Lichen sclerosus (LS) is a complex chronic inflammatory disease that commonly presents in women in their fifth or sixth decades. The disease commonly involves the anogenital region of males and females, but approximately 15% of LS patients present with extragenital lesions of the neck, shoulders, trunk, wrists, oral mucosa, and legs [3]. One rare manifestation of LS is the involvement of the eyelids which has been reported in ten cases. All reported cases were treated with either corticosteroids or tacrolimus, with outcomes ranging from no improvement to complete resolution.

This report is the first case of a patient with extra-palpebral LS undergoing a LASIK procedure. The patient presented with a hypopigmented lesion of the left lower eyelid. Like previous presentations, the patient's extra-palpebral LS had no clinical symptoms involving the eye and presented with no complications in surgery and had an excellent outcome three months post-op.
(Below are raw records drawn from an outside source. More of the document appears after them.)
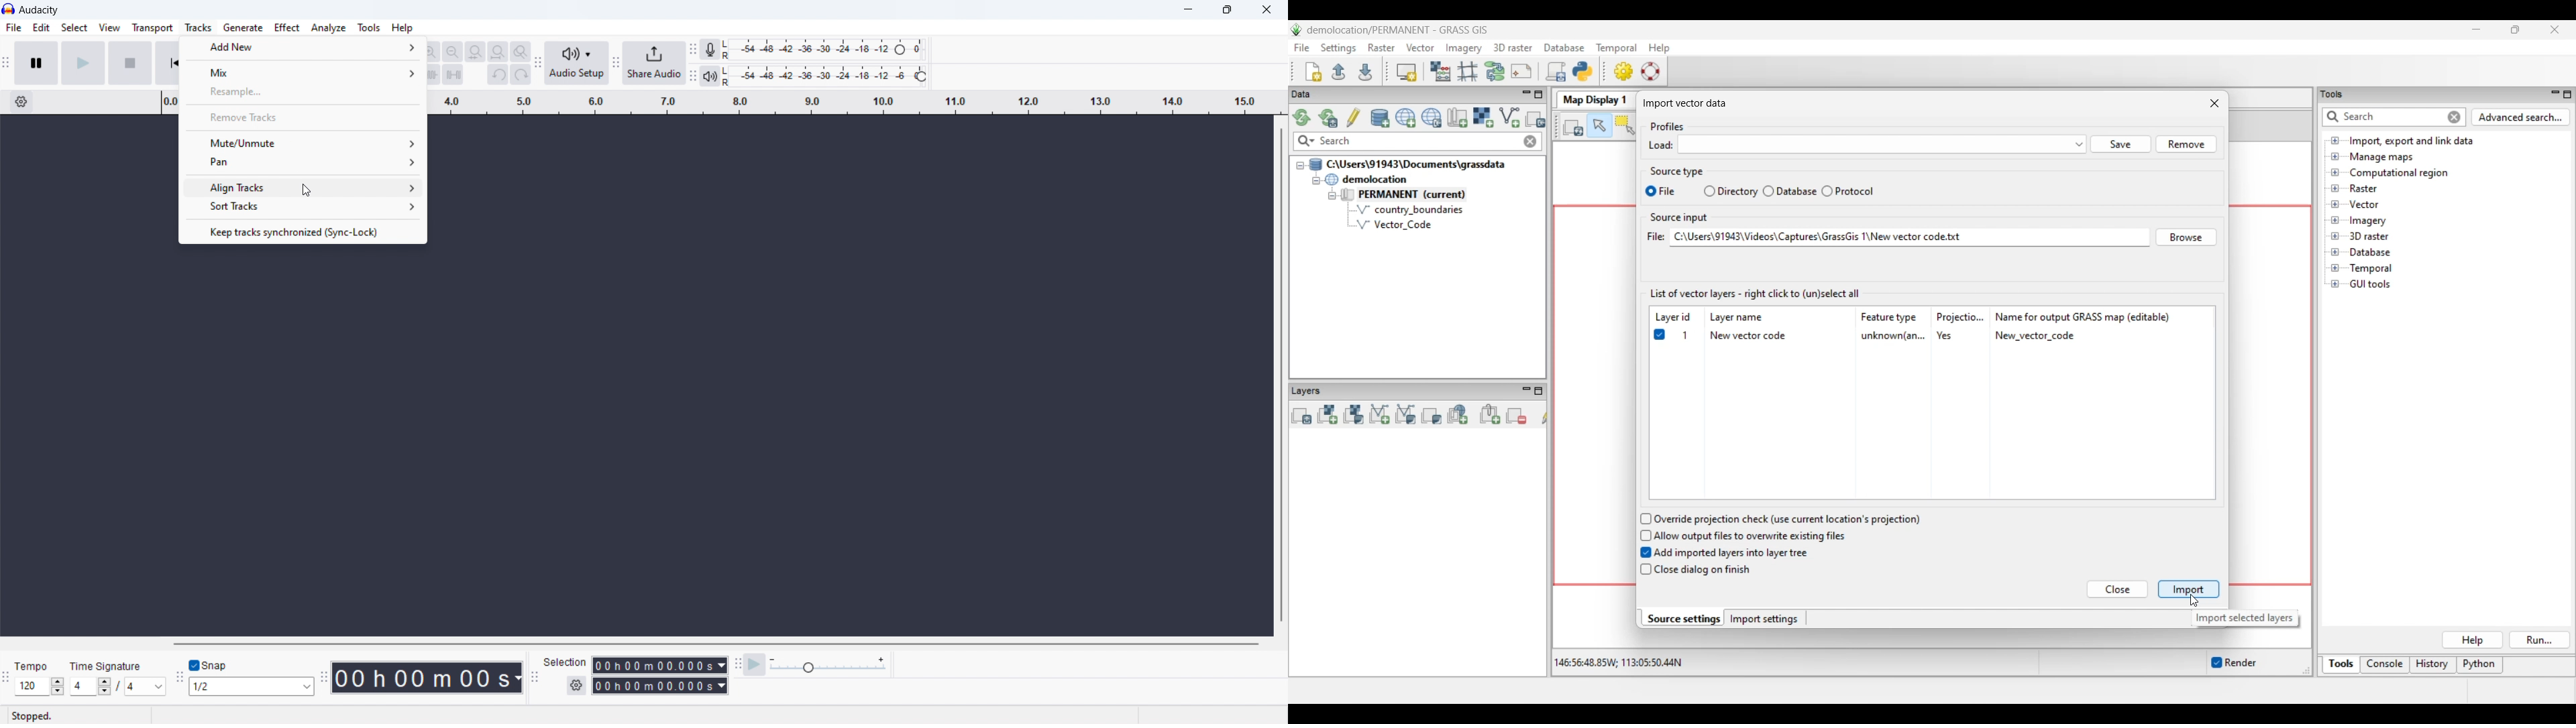  What do you see at coordinates (710, 76) in the screenshot?
I see `playback meter` at bounding box center [710, 76].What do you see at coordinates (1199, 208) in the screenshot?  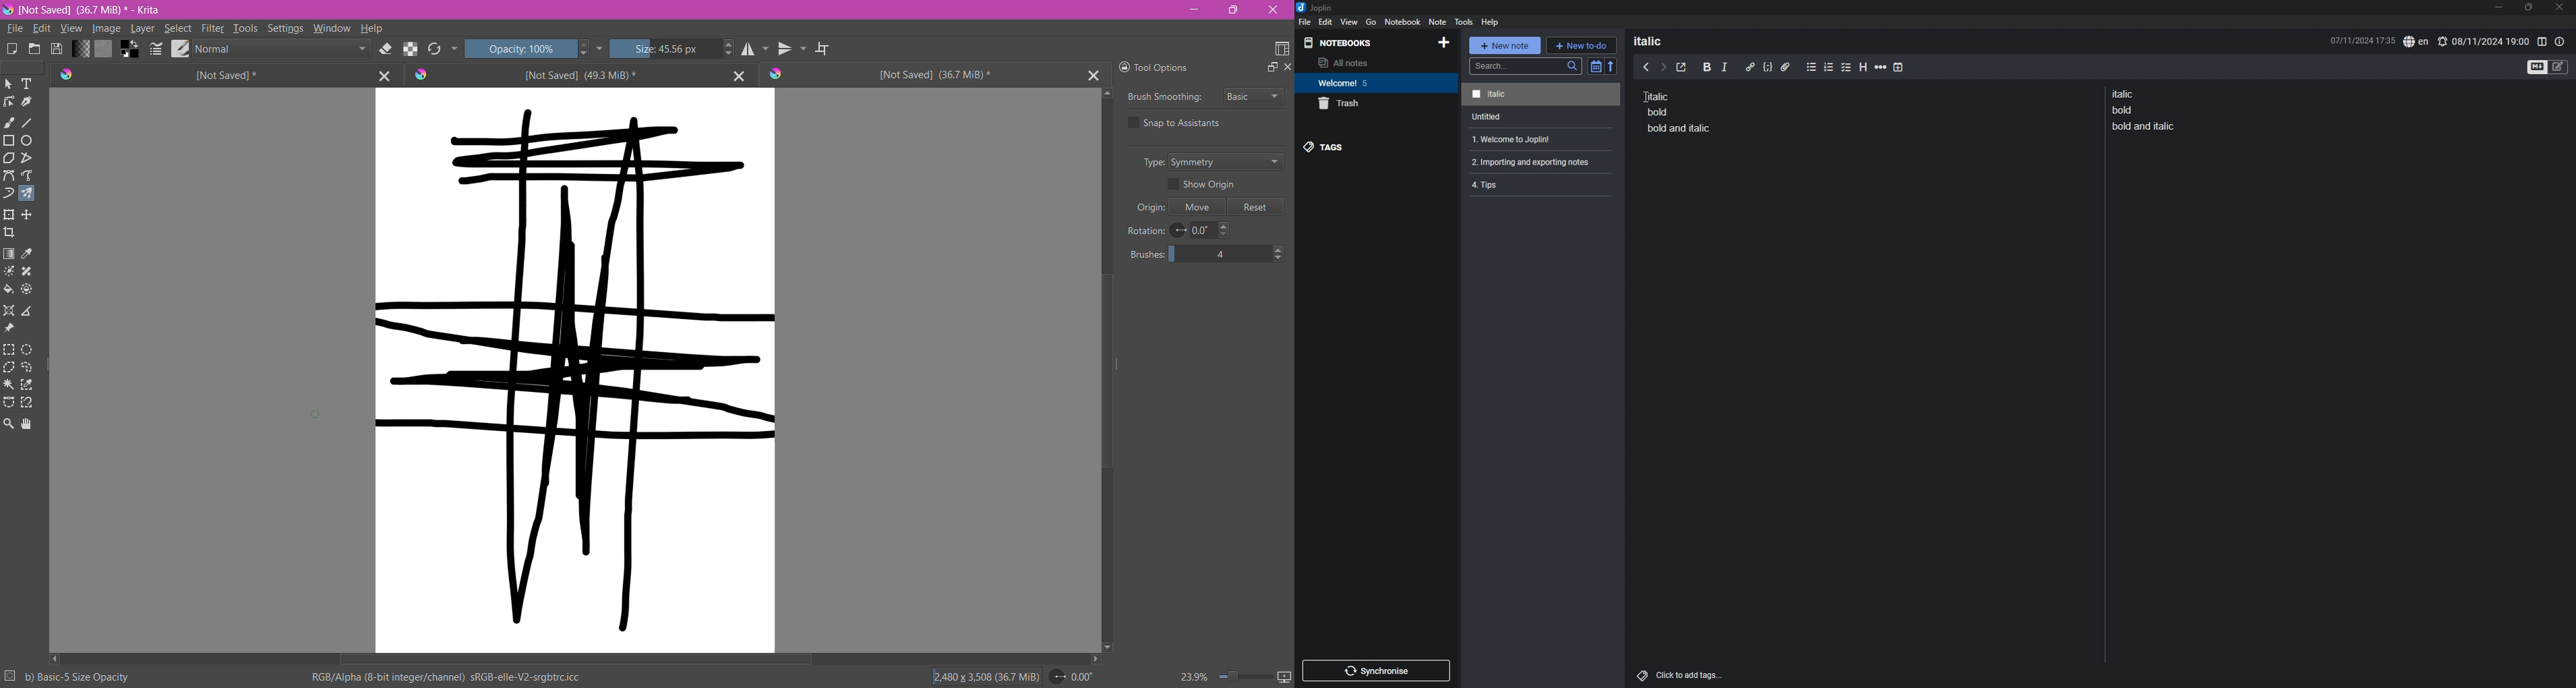 I see `Move` at bounding box center [1199, 208].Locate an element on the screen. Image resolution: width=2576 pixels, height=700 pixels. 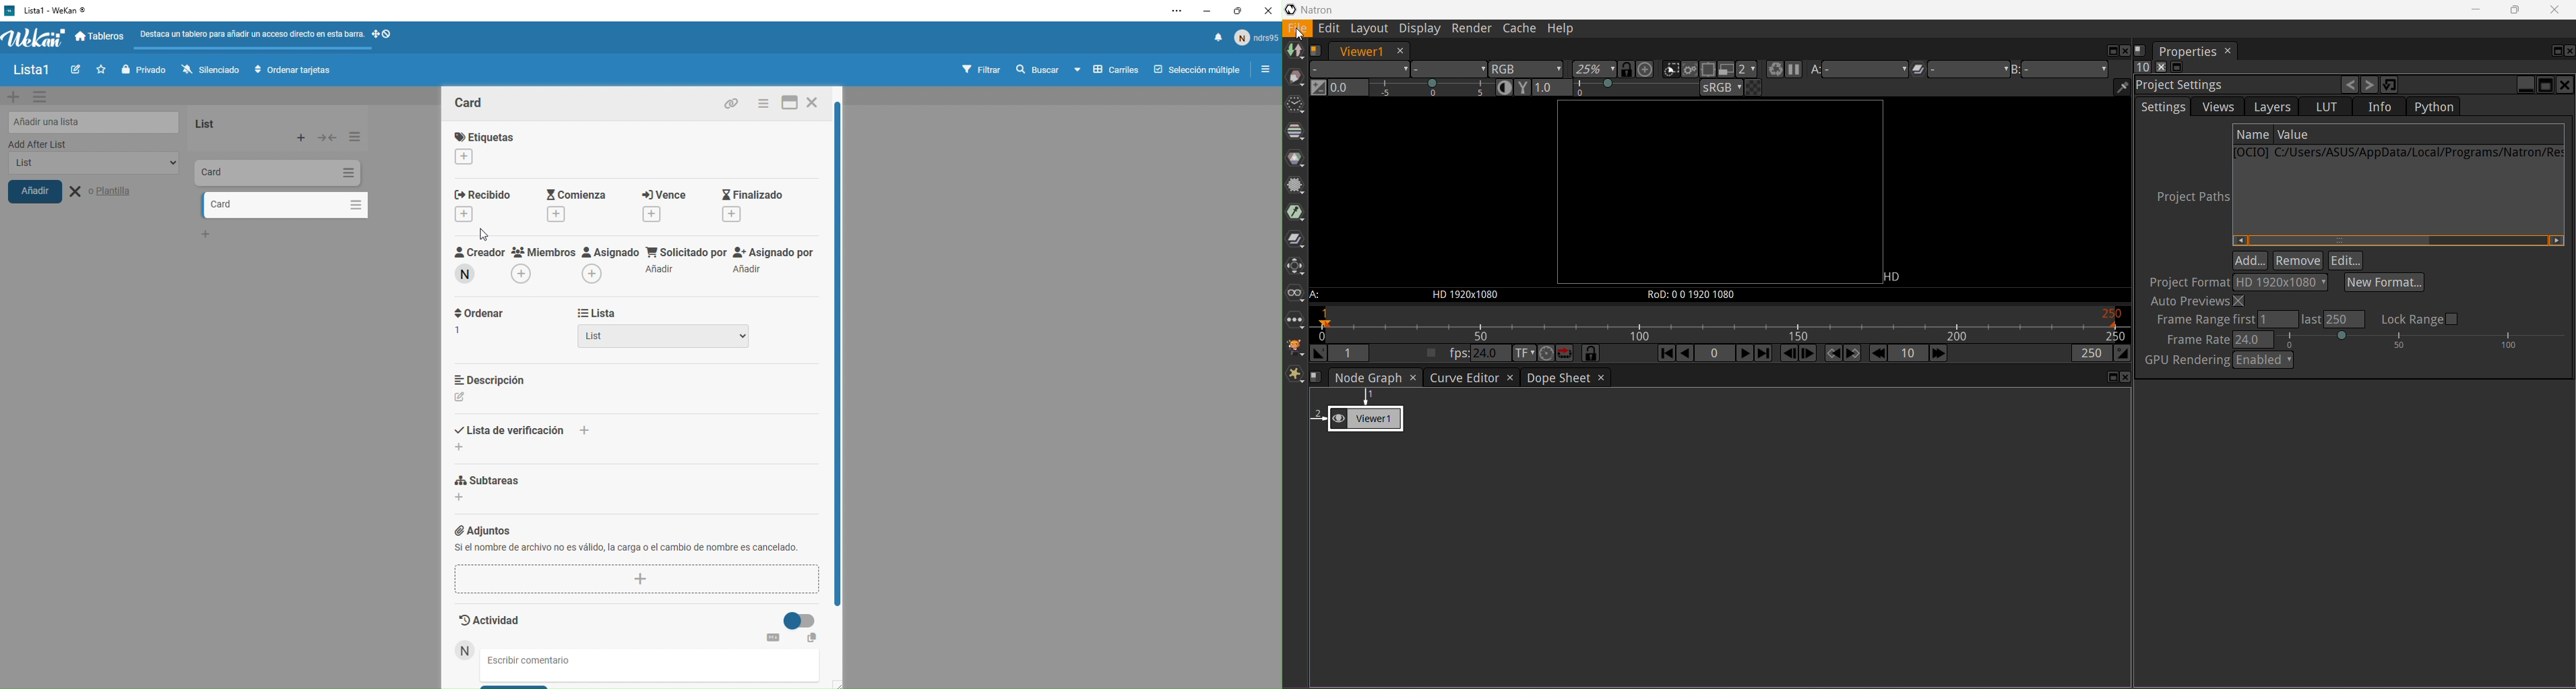
vertical scroll bar is located at coordinates (842, 353).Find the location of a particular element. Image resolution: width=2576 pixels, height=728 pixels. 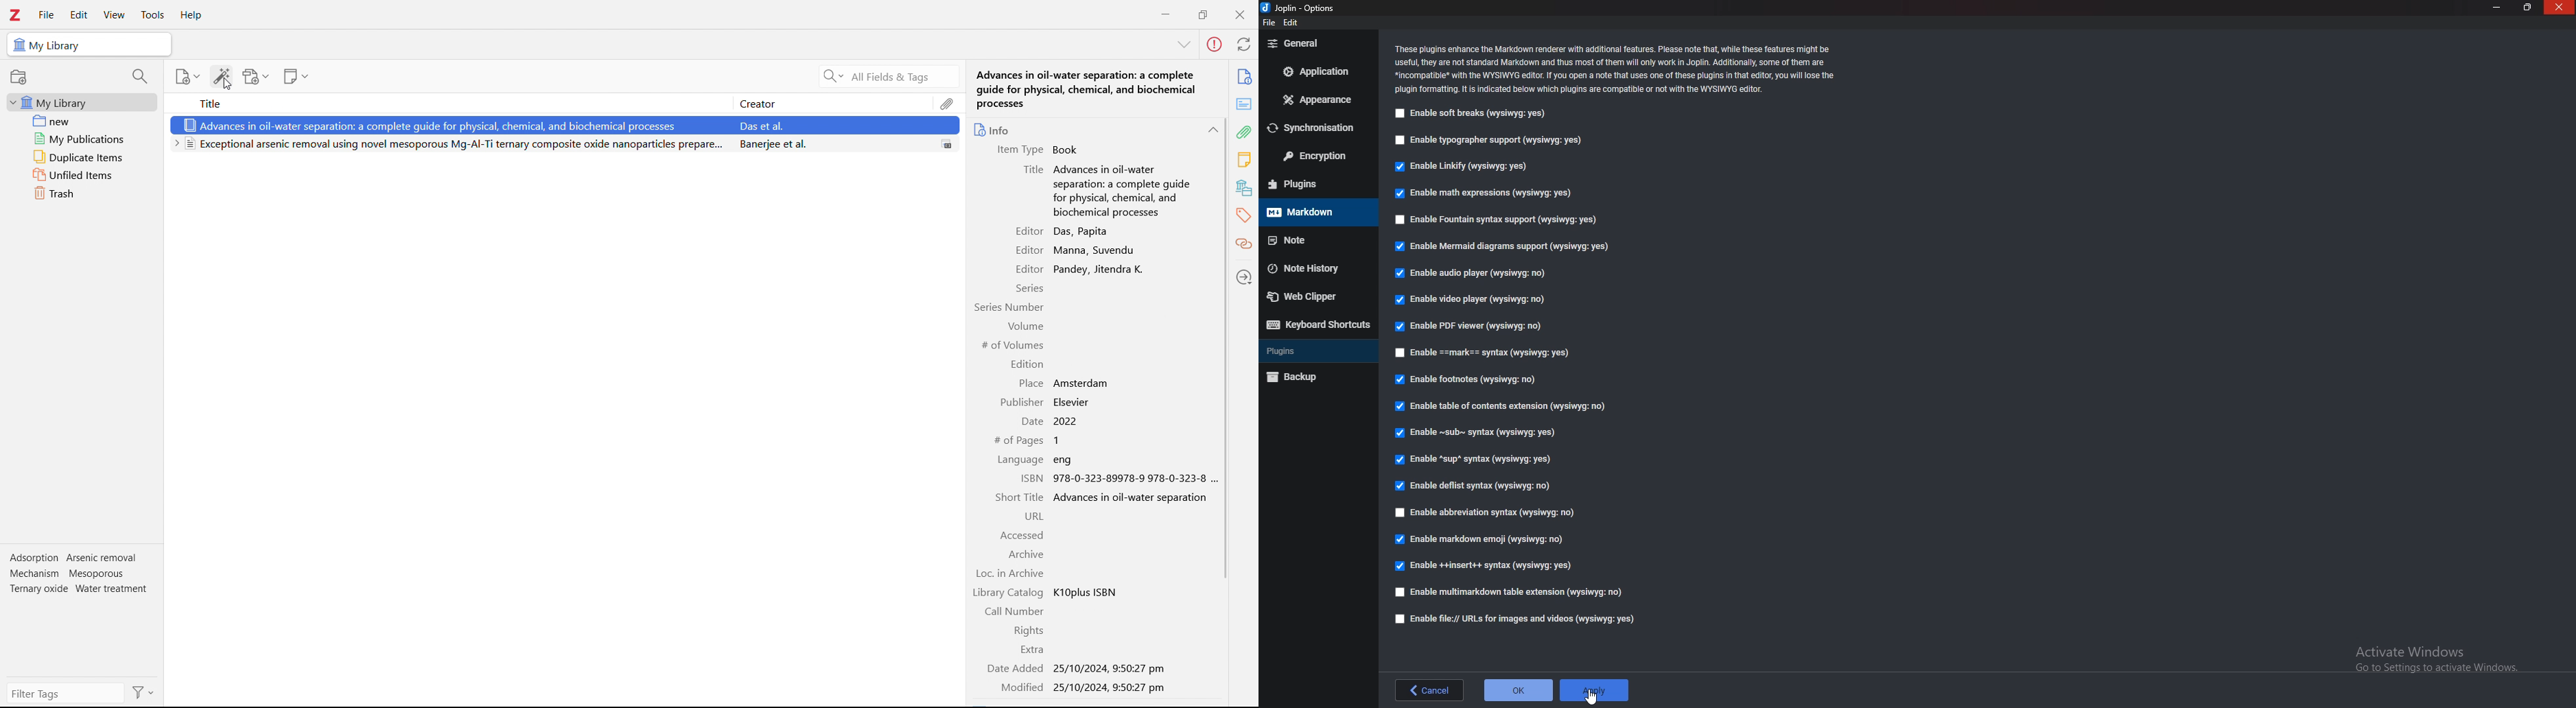

notes is located at coordinates (1245, 160).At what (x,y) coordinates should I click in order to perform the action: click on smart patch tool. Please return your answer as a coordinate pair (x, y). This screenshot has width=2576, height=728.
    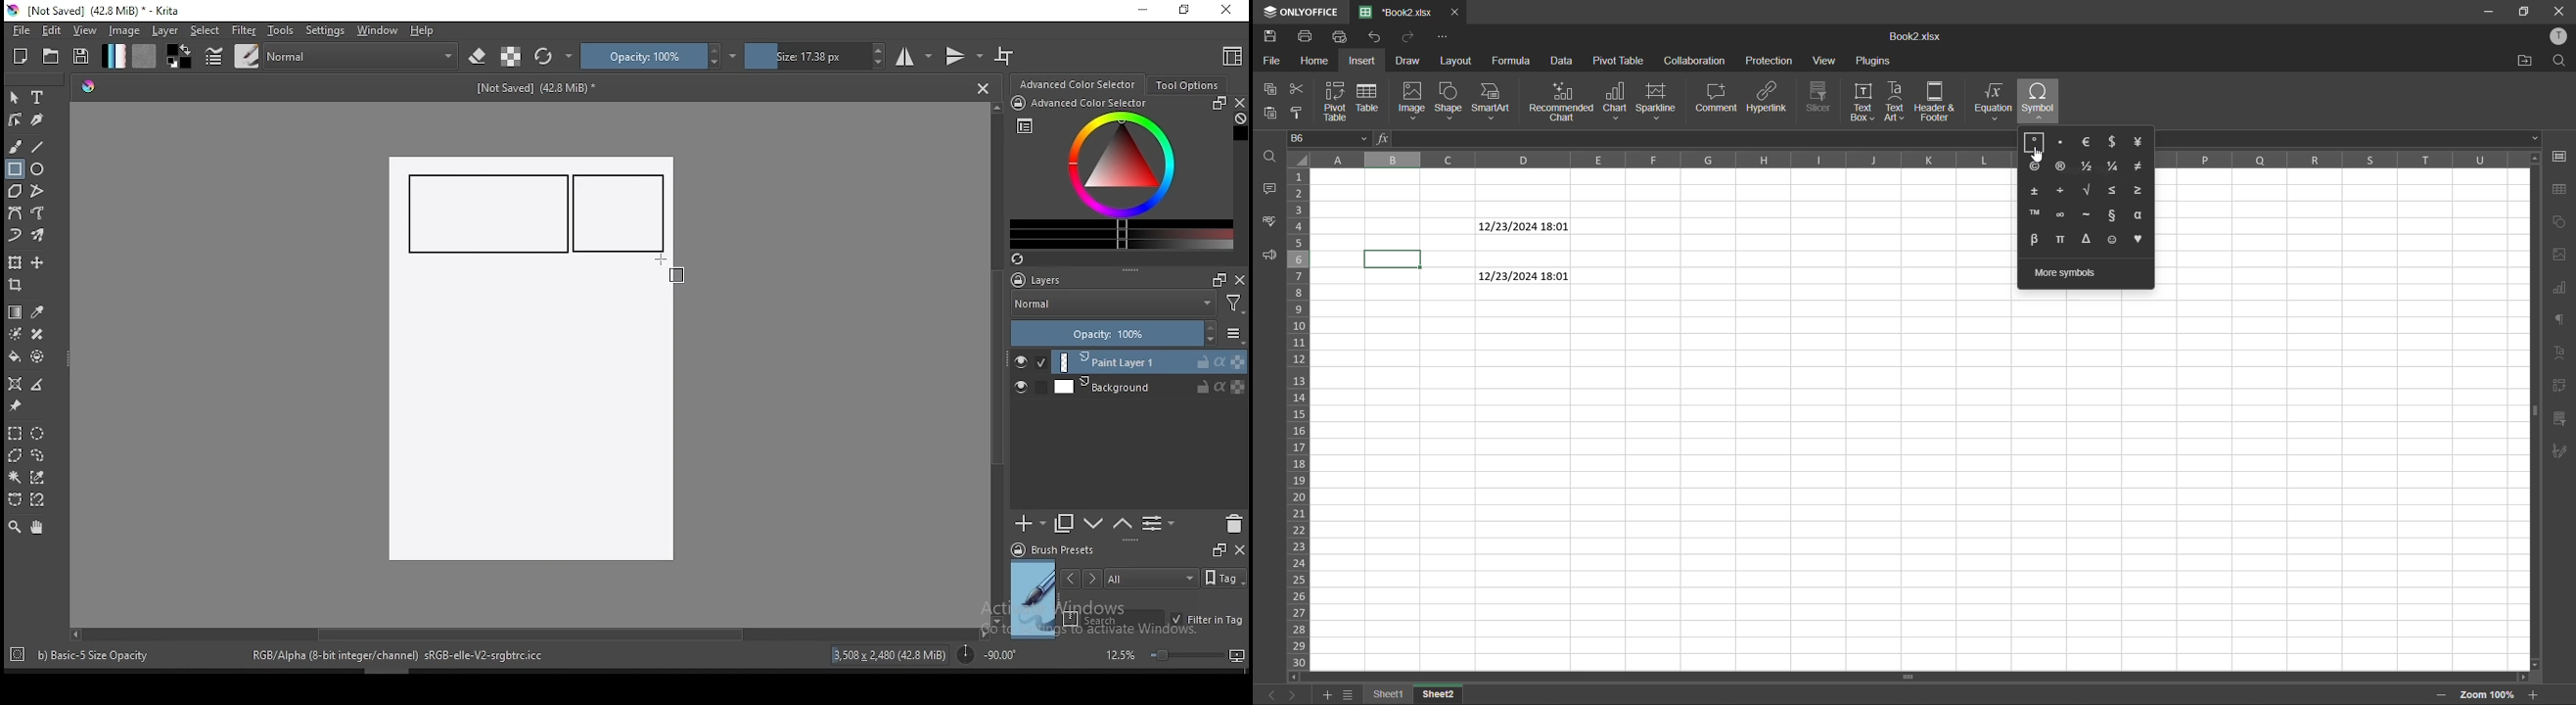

When assessing patients’ candidacy for ocular surgery (i.e., LASIK, PRK or Cataract surgery), it is imperative to identify possible contraindications or risk factors. It is important to note that in the ten reported cases of extra-palpebral LS, none of the presentations manifested with histological changes involving the conjunctiva, cornea, retina, or chambers of the eye. Although one patient presented with LS-induced keratoconjunctivitis sicca, severe cases of dry eye are only a relative contraindication for surgeries such as LASIK, PRK, or Cataract surgery. An evaluation for adequate tear production via the Schirmer tear test may be necessary for patients with eyelid-associated LS and a history of dry eye [13-15]. Management of dry eye should be undertaken even prior to corneal refractive surgery. Additionally, LS is associated with an increased risk of developing Squamous Cell Carcinoma (SCC). While there has only been one case of extragenital LS associated with SCC manifestation, none of the presentations reported transformation to SCC of the eyelid [16].

Differentiating extra-palpebral LS from other similarly presenting pathologies is critical in reducing ocular surgery morbidities. No ocular manifestations of LS have been reported to date;

However, many other pathologies presenting with a hypopigmented eyelid lesion may cause ocular complications. The differential diagnosis for hypopigmented lesions of the eyelid includes leprosy, morphea, sarcoidosis, systemic scleroderma, vitiligo, tinea versicolor, and lichen planus [4,10,17-19].  Some autoimmune diseases such as sarcoidosis are associated with impaired immune functions and are at greater risk for infection, dry eye, and other adverse side effects associated with ocular surgery [18]. Others, such as morphea (localized scleroderma), can have significant ocular involvement and cause anterior segment inflammation and anterior uveitis [20]. Patients with lichen planus can result in complications ranging from conjunctival scarring to blepharitis [19].

Utilizing a multidisciplinary approach including specialists in internal medicine, dermatology, and pathology is advised to appropriately diagnose unknown lesions and assess any risk factors that may affect ocular surgery outcomes.

Conclusion

Hypopigmented extragenital lesions are a rare complication of LS but are generally benign. With no serious ocular complications associated with previous cases, patients with extra-palpebral LS may undergo procedures such as LASIK after a comprehensive physical examination and history.